▶ [Exercise goal]: Return exactly and only these lines: the first of the listing through the one containing "Fantastic Pour Episode 22 - Green".

(Record extracts Opens)

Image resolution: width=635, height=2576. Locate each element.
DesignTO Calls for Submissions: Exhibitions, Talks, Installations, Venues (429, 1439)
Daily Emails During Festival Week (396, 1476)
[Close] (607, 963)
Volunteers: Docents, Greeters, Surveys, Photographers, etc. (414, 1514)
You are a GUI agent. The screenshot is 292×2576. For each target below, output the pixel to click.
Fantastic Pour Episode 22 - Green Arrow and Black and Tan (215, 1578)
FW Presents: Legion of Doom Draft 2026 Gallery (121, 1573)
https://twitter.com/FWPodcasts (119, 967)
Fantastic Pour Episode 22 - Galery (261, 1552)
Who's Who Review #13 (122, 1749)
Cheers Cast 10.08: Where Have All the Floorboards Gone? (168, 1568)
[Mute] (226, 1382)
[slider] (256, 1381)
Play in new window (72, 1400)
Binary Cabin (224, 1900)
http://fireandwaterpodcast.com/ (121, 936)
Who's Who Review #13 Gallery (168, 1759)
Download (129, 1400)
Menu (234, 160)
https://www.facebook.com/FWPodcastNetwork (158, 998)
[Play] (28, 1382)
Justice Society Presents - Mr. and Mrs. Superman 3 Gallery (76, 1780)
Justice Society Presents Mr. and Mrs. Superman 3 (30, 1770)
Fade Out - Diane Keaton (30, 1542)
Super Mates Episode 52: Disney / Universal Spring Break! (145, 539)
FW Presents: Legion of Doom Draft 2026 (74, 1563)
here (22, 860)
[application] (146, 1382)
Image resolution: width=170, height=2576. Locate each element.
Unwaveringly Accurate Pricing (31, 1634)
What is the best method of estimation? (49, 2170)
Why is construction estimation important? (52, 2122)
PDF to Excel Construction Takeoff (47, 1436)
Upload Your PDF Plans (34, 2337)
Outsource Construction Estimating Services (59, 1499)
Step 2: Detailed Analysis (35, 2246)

(Record extracts Closes)

▶ [Response to this exercise]:
Image resolution: width=635, height=2576. Locate each element.
DesignTO Calls for Submissions: Exhibitions, Talks, Installations, Venues (429, 1439)
Daily Emails During Festival Week (396, 1476)
[Close] (607, 963)
Volunteers: Docents, Greeters, Surveys, Photographers, etc. (414, 1514)
You are a GUI agent. The screenshot is 292×2576. For each target below, output the pixel to click.
Fantastic Pour Episode 22 - Green Arrow and Black and Tan (215, 1578)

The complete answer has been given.